1. Generalize external_cli.rs

Evolve it from pure root scanning into a resolver module that can read:

  • registrations under ~/.config/flow/cli/...
  • current dev roots

Suggested API shape:

  • resolve_external_cli_tool(id: &str) -> Result<ResolvedExternalCliTool>
  • list_external_cli_tools() -> Result<Vec<ResolvedExternalCliTool>>
  • install_external_cli_link(path: &Path) -> Result<InstalledCliRecord>
  • install_external_cli_remote(install_id: &str) -> Result<InstalledCliRecord>

2. Add a top-level Cli command

Add a new command family:

  • f cli <id> [-- <args>...]
  • f cli list
  • f cli which <id>
  • f cli doctor <id>

f ai codex browse should then stop owning raw manifest resolution and instead call the same resolver/runner underneath.

3. Extend f install

Do not create a second install command.

Keep f install as the front door, but teach install::run to detect:

  • local path installs
  • remote CLI install ids

That can be implemented either as:

  • a new InstallBackend::Cli, plus auto-detection
  • or a pre-backend dispatch before current backend selection

I prefer pre-backend dispatch because local paths and remote CLI ids are not really "backends" in the same sense as flox or parm.

Remote catalog shape

Do not overload the existing binary registry manifest in src/registry.rs.

That registry is target/binary oriented. External CLIs are source/manifest oriented.

Use a separate remote catalog document for CLIs.

Suggested remote record:

{
  "install_id": "cli_01jv8n...",
  "id": "codex-session-browser",
  "version": "0.1.0",
  "published_at": "2026-04-02T12:00:00Z",
  "source": {
    "kind": "tarball",
    "url": "https://.../codex-session-browser.tgz",
    "sha256": "..."
  },
  "manifest": {
    "version": 1,
    "id": "codex-session-browser",
    "language": "go",
    "binary_name": "codex-session-browser",
    "exec": {
      "run": ["go", "run", "."]
    }
  }
}

The important boundary is:

  • binary registry: compiled artifacts by target triple
  • CLI catalog: manifest-driven source tools that Flow knows how to run

Conflict rules

If f install <path> tries to register an id that already exists:

  • same source_root: report already installed
  • different source_root: fail unless --force or an explicit replace flag is passed

If a remote install provides an id that already exists:

  • prefer the installed record marked active
  • keep the conflict explicit in f cli list
  • do not silently shadow an existing tool

Why this is better than the current special-case bridge

Current state is enough for development, but not for ownership.

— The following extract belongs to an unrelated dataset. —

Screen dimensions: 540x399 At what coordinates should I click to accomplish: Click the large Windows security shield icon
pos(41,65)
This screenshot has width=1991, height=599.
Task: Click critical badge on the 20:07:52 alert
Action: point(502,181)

The missing pieces today are:

  • no first-class installed-tool registry
  • no single f cli runner surface
  • no path-link install contract
  • no remote install contract

This design fills those gaps without throwing away the working manifest bridge.

Recommended rollout

Phase 1

  • keep current root scanning
  • add f cli <id> on top of external_cli.rs
  • add f install <path> as a link registration
  • add f cli list and f cli which

Phase 2

  • migrate f ai codex browse to use the shared f cli resolver path
  • keep direct resolver calls only as library reuse under the same module

Phase 3

  • add remote CLI catalog
  • support f install <remote-cli-uuid>

Phase 4

  • optional f cli upgrade, f cli uninstall, and alias support

Recommendation

Yes, this should go through Flow.

But the right shape is:

  • f install registers or fetches tools
  • f cli runs them
  • flow-tool.toml stays the source-of-truth execution contract
  • remote CLI install ids are immutable and distinct from callable tool ids

That gives Flow a clean tool story without collapsing local source tools, binary package installs, and remote catalog installs into one ambiguous mechanism.